Dave, I've written and blogged a similar letter to the Authors Guild,
wearing my professional-science-fiction-writer hat:

http://www.well.com/~doctorow/agletter.txt

Dear Mr. Aiken,

I'm writing today to voice my support for Amazon's innovative
used-book program. I'm a professional science fiction writer and
journalist, the recipient of the Campbell Award for Best New
Science Fiction Writer at the 2000 Hugo Awards, and the author of
two novels forthcoming from Tor Books and a short-story
collection forthcoming from Four Walls Eight Windows. I also
spent my adolescence working in book stores and libraries.

I'm quite distressed at the Authors Guild's reactionary position
on Amazon's used-book service. As a new author whose books will
be published as $25+ hardcovers, my principal challenge will be
to find a way to introduce my work to new readers. The
intershelving of used and new books has been shown to be an
effective means of driving sales of new authors -- I discovered
this myself when I was a bookseller, and it's an experience that
has been replicated in many bookstores, from corner operations
like my local genre bookstore, Borderlands Books, all the way up
to Powell's Books, the largest bookstore in the world.

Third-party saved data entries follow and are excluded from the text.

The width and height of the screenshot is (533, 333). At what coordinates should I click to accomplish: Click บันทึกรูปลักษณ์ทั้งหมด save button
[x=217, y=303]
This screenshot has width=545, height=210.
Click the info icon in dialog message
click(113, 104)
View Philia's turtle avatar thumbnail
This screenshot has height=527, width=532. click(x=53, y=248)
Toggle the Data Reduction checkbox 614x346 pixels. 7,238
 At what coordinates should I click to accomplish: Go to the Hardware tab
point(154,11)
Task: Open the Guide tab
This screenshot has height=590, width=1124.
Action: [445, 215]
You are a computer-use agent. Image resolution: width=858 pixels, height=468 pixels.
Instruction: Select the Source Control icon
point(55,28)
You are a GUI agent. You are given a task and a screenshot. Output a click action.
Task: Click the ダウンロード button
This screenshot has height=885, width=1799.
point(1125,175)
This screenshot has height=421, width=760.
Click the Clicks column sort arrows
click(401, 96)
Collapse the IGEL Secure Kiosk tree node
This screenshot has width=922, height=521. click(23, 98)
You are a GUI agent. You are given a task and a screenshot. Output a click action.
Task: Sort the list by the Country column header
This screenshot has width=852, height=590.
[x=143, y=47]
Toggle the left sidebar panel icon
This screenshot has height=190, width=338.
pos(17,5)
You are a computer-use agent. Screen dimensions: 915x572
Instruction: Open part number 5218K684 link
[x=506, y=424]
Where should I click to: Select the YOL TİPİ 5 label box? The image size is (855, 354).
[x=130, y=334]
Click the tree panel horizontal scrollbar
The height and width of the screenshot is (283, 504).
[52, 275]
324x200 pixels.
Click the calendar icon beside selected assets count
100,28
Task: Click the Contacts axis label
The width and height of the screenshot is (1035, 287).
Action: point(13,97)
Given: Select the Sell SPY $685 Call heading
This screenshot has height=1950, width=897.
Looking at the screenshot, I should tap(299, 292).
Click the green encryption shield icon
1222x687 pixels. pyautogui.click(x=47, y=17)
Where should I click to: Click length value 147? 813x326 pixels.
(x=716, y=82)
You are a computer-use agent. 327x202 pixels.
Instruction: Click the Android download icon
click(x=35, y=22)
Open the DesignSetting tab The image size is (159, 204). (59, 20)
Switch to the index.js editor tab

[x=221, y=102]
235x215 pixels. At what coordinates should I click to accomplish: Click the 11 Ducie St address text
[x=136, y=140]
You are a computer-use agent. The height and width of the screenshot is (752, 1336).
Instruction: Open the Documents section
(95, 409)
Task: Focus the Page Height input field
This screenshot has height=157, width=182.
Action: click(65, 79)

What's more, the Amazon used-books service does not push the
bounds of established copyright law or practice *at all*. The
right of a consumer to resell the property s/he's lawfully
acquired (called the Doctrine of First Sale) is the reason that
we are able to have used bookstores at all. Also, yard-sales,
charitable donations, library discard sales, collectibles sales,
etc and so forth.

Indeed, one of the most revolting characteristics of many e-book
technologies is that they abridge this right -- think of all the
tens of millions of books donated to schools and libraries, sent
to prisons and literacy programs, passed from friend to friend or
within a family. The Doctrine of First Sale makes all of this
possible.

Amazon's used-book service only reduces the friction involved in
a used-book sale. When I worked at Bakka, a science fiction
bookstore with new and used stock, young sf fans with tight
budgets would often request popular titles that were available
new on the shelf as used copies on their wish-lists. These are
precisely the readers whose disappearance that we science fiction
writers lament at every sf con as we look around at our greying
ranks and wonder whether the genre is disappearing. Amazon's
service makes this kind of thing easier and better for those
readers -- why would we, as authors, wish to stop Amazon from
extending the service?

Arguably, this is what the Internet is *for* -- connecting people
at low cost, finding new market niches and exploiting them,
reducing friction.

Copyright is a bargain between the public domain and creators --
we are able to create well and profit by our creations because we
are able to benefit from the commons created by the works of
those who came before us, which have entered the public domain.
The bargain allows us to be effective creators, and it allows
others to be innovative consumers.

Here Amazon and its customers (who are providing every one of
those used books!) are building an innovative secondary market
that will improve the overall economy. The bargain allows our
*creative* expression, it allows their *innovative* expression.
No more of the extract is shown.